EXERCISE: Up to and including the line with "Task: Open the Files folder icon in sidebar", return every line from the start of the entries below exactly.

------ TASK DATA ------

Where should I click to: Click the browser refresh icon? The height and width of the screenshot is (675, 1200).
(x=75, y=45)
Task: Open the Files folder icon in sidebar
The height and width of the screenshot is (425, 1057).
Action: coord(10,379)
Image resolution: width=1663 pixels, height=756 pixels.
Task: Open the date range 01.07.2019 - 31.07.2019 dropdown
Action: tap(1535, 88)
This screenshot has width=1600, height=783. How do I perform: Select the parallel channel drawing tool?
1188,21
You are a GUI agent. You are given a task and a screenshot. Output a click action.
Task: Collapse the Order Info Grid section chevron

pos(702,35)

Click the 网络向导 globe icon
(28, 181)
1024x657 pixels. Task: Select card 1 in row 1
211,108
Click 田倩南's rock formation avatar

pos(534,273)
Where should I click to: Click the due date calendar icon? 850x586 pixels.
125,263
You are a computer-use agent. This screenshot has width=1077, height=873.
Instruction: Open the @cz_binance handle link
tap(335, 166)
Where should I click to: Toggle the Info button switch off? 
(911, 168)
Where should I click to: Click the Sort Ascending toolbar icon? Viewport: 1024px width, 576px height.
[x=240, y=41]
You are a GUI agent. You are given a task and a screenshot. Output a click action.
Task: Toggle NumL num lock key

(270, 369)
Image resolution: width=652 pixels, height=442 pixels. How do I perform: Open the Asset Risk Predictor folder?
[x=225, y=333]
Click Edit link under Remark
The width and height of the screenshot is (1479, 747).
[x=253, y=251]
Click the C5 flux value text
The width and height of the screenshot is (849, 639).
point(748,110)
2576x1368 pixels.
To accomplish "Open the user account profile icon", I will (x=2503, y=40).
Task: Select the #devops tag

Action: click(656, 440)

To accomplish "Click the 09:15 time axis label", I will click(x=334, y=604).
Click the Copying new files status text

------

SOLUTION TO THE EXERCISE:
Where should I click to: Click the browser refresh icon? The height and width of the screenshot is (675, 1200).
(x=75, y=45)
Task: Open the Files folder icon in sidebar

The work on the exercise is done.